Show every line of the data that includes the word "will".

───── RECORD SET ─────

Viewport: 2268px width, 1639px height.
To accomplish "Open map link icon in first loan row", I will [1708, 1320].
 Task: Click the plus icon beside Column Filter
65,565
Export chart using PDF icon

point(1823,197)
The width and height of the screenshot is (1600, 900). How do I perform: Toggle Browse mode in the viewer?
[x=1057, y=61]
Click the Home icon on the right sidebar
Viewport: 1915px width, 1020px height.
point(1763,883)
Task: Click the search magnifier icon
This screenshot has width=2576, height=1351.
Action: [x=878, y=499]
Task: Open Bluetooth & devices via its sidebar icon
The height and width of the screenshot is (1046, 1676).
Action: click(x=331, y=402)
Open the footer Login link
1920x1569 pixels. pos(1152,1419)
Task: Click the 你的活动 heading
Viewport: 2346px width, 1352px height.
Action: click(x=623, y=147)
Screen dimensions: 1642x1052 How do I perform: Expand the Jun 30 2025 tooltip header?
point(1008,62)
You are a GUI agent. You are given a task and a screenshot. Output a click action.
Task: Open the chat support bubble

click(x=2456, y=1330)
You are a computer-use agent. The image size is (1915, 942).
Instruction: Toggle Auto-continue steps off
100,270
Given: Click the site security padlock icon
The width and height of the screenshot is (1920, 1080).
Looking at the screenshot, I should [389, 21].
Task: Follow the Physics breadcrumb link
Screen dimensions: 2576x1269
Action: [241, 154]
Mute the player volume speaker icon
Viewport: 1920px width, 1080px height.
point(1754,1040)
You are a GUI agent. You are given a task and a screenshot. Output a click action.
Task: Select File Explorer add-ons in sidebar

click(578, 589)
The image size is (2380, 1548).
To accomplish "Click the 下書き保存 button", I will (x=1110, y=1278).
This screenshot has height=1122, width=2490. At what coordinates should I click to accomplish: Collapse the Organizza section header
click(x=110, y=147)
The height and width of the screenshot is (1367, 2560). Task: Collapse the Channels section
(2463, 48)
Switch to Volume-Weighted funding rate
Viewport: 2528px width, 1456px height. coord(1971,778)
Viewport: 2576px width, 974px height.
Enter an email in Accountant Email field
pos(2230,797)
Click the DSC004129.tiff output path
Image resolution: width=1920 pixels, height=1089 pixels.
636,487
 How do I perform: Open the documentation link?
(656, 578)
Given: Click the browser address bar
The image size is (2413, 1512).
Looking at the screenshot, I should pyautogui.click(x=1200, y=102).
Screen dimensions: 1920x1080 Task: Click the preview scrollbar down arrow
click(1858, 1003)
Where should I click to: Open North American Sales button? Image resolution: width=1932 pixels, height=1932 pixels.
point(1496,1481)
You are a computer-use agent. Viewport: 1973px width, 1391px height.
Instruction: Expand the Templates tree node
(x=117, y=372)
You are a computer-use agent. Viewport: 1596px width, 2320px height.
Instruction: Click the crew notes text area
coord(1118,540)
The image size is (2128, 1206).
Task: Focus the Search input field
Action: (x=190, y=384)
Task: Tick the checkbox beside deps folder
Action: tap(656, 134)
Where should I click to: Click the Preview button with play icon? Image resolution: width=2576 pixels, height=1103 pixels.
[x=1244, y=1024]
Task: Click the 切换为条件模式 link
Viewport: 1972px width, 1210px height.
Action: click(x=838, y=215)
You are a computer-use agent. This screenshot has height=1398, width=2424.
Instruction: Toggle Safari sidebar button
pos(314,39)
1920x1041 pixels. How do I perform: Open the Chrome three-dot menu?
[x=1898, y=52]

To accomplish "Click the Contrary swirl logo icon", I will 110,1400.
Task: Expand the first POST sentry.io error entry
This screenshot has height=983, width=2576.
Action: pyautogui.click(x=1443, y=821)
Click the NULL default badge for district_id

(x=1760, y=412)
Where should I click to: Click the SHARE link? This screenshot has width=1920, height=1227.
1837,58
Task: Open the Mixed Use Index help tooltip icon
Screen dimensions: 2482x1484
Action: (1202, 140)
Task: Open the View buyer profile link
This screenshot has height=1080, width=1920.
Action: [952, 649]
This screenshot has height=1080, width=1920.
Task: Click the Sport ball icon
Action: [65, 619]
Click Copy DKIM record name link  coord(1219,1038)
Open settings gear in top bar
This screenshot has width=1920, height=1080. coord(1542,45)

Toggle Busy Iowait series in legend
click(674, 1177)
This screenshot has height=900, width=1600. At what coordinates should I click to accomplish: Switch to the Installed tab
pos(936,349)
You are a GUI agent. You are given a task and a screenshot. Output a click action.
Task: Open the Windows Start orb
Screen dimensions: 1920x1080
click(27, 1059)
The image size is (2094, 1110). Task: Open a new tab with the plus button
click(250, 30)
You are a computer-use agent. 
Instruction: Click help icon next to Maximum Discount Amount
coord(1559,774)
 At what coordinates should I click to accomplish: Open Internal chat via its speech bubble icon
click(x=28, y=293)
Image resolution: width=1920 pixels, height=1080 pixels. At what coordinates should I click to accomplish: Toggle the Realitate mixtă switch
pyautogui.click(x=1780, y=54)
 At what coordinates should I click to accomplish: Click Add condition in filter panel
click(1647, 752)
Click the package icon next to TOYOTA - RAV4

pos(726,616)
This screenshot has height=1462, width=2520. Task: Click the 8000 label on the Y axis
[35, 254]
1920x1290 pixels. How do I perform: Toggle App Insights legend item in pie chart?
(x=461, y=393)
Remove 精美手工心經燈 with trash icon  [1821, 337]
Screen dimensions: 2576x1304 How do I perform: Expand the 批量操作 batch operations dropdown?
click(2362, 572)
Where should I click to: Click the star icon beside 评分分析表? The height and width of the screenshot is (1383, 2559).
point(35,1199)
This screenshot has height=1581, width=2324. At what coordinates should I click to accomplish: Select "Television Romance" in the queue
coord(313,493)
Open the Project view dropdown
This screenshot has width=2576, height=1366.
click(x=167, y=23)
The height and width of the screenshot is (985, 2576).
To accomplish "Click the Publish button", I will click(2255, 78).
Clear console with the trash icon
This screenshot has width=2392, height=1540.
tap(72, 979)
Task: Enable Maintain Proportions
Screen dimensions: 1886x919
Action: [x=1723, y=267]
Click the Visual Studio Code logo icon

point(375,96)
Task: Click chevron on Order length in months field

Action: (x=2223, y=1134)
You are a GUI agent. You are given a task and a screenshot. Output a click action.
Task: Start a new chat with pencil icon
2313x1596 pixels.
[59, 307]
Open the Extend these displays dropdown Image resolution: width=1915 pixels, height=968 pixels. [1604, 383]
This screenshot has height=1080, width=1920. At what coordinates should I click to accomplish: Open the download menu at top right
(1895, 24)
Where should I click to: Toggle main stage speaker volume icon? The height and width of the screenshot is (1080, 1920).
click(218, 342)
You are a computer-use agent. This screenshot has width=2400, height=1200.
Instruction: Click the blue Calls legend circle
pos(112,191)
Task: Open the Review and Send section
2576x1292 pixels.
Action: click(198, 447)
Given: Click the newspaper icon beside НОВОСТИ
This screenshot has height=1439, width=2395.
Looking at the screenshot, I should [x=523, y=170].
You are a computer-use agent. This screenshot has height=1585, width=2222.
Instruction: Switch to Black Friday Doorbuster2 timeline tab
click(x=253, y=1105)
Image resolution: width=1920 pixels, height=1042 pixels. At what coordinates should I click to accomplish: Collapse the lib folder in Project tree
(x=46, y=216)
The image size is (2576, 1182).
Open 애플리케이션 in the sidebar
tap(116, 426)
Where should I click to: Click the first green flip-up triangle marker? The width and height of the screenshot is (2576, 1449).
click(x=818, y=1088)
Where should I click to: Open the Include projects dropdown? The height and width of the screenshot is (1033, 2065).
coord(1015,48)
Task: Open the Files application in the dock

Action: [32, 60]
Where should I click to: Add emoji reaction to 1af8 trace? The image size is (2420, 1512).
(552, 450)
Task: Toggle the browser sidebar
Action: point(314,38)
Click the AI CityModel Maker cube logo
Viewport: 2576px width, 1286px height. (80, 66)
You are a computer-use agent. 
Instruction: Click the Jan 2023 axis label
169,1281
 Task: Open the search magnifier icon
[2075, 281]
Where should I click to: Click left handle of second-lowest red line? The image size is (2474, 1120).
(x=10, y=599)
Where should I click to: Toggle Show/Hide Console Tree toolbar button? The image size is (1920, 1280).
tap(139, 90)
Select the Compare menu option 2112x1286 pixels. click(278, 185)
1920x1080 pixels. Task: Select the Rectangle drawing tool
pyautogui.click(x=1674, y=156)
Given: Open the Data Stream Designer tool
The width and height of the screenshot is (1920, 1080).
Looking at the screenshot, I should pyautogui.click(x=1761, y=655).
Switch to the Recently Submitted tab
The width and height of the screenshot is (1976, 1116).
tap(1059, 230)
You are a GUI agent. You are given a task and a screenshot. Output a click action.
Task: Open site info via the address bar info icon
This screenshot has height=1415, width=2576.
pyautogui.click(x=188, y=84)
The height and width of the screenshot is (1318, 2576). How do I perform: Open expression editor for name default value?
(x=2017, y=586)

─────

TASK ANSWER:
To accomplish "Open map link icon in first loan row", I will [1708, 1320].
To accomplish "Click the 下書き保存 button", I will (x=1110, y=1278).
To accomplish "Click the Contrary swirl logo icon", I will 110,1400.
To accomplish "Click the Publish button", I will click(2255, 78).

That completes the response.